§ **WHAT THE EXERCISE ASKS**
Look through the material below and give the number of lines where the string "Open" appears, without any other words.

§ **RECORDS FOR THIS EXERCISE**
=== Begin Enclosure ===
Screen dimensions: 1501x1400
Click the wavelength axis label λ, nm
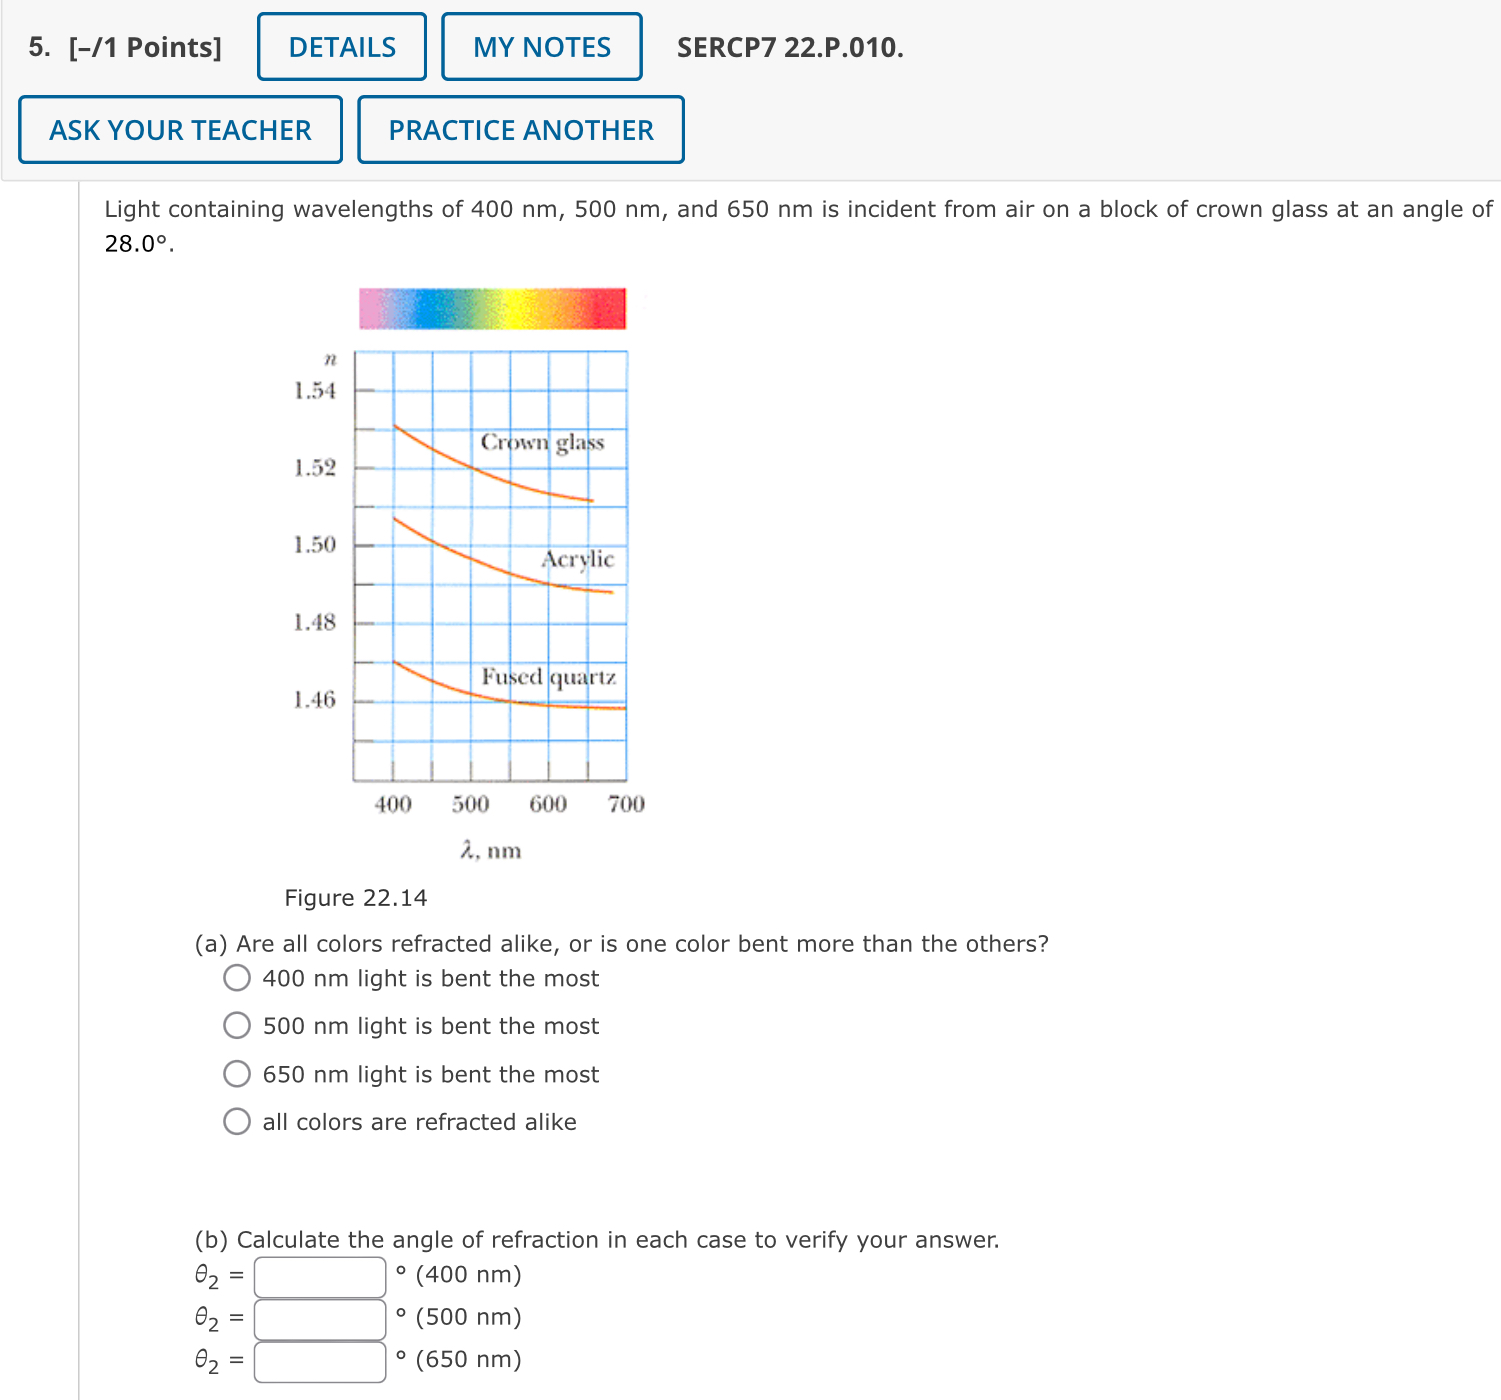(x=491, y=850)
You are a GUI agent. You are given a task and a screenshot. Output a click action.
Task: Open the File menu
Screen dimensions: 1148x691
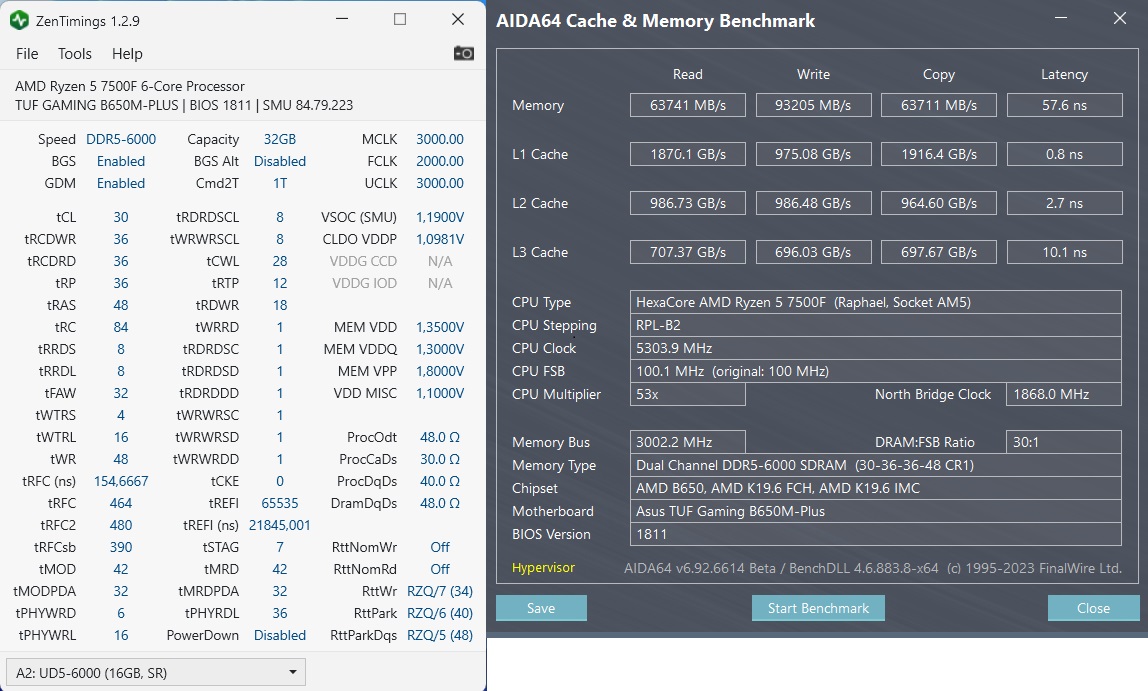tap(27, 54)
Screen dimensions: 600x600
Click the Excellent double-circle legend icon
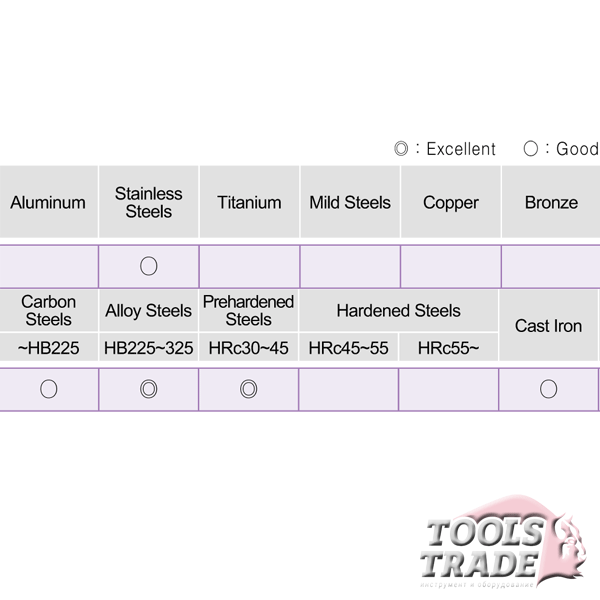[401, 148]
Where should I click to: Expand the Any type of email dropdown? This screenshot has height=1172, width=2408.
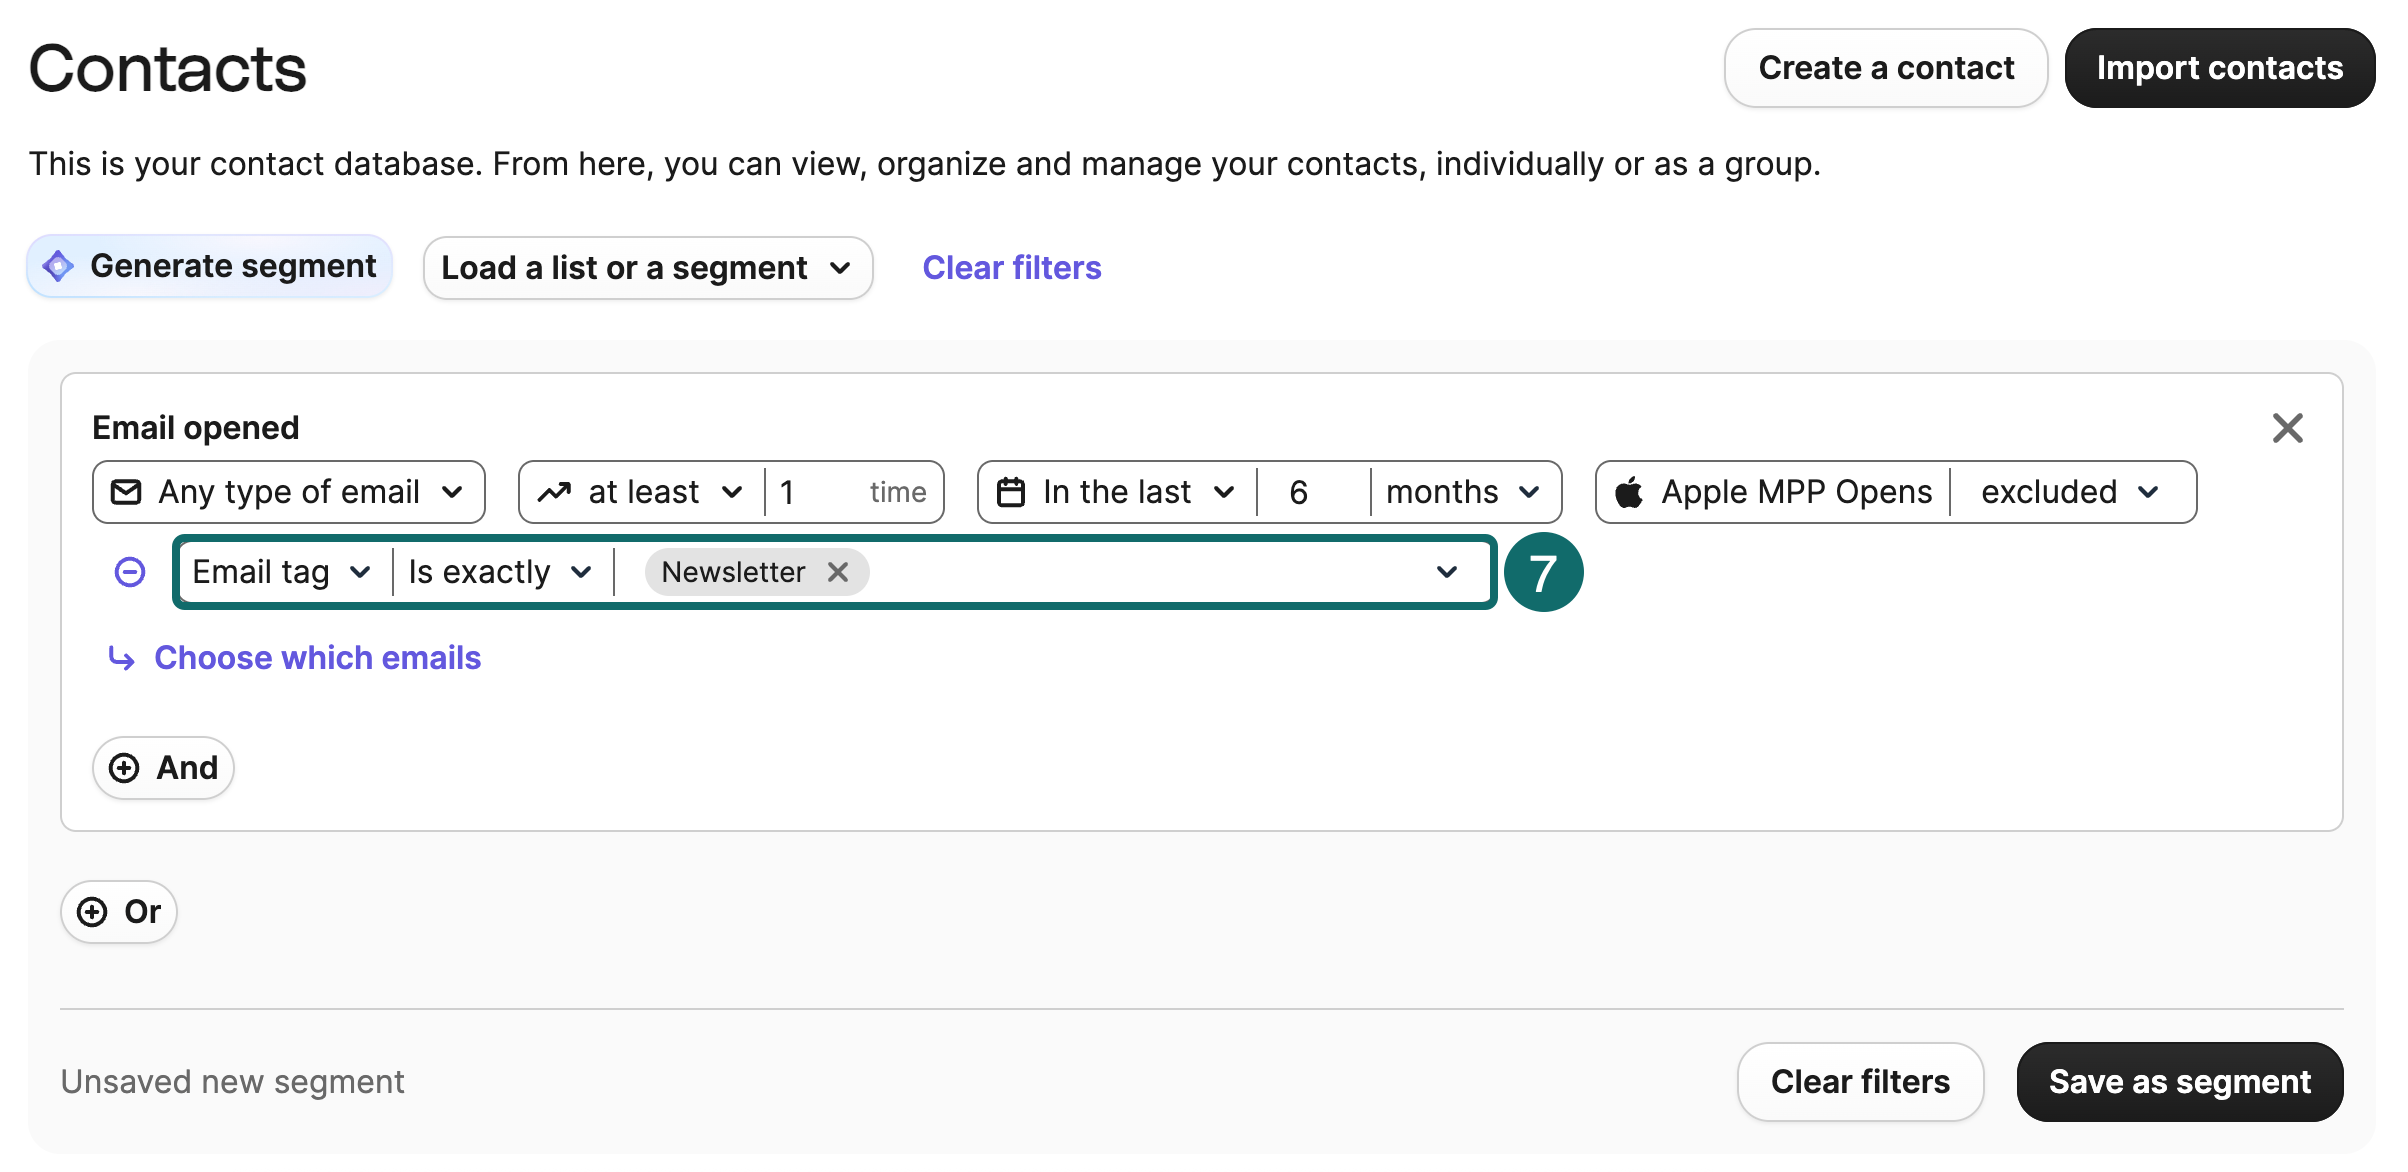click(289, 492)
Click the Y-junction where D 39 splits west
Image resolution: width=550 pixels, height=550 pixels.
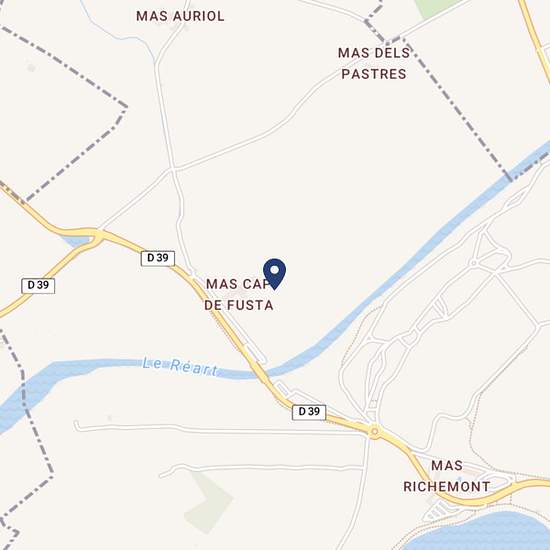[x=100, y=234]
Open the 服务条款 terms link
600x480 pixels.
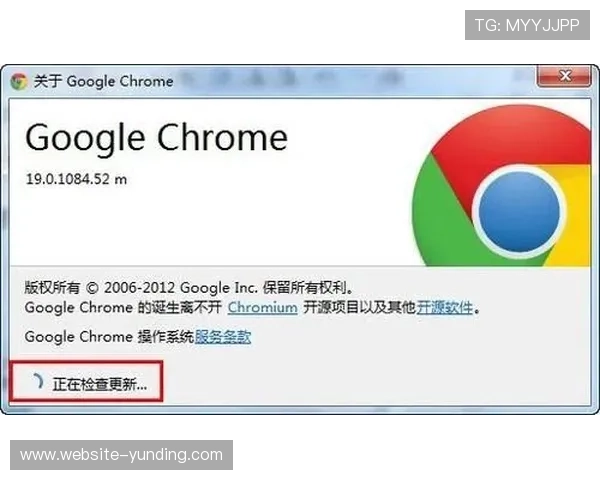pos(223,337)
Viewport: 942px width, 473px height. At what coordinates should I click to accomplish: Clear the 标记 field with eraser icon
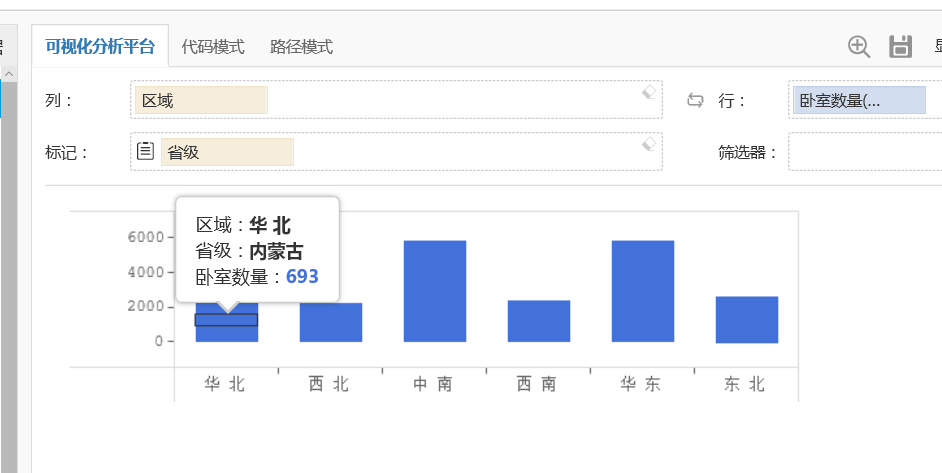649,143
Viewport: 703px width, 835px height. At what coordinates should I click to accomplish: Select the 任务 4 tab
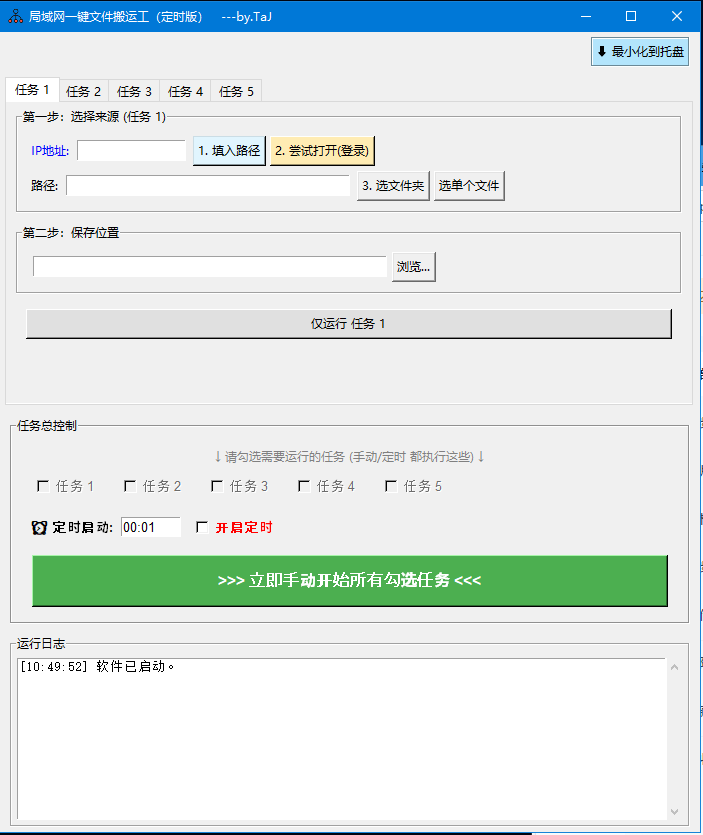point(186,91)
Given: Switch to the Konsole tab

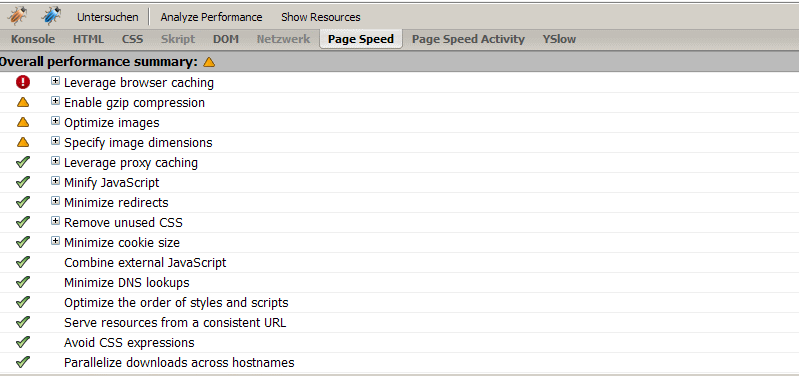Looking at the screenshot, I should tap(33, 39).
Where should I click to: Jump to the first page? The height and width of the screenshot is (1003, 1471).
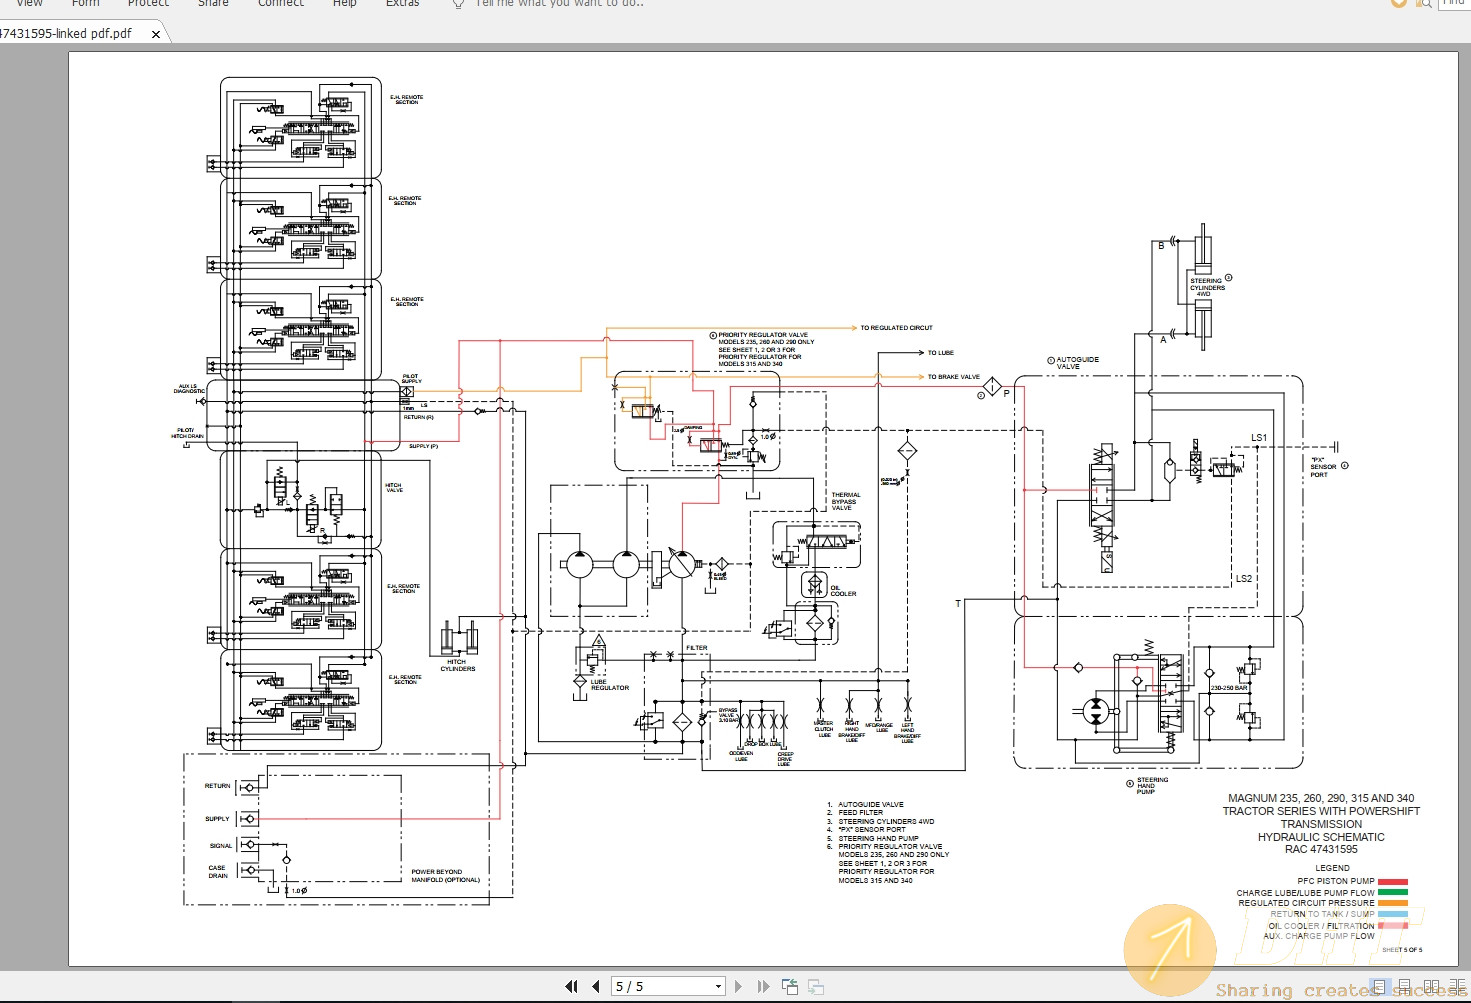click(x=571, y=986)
=== End Enclosure ===
§ **EXERCISE OUTPUT**
2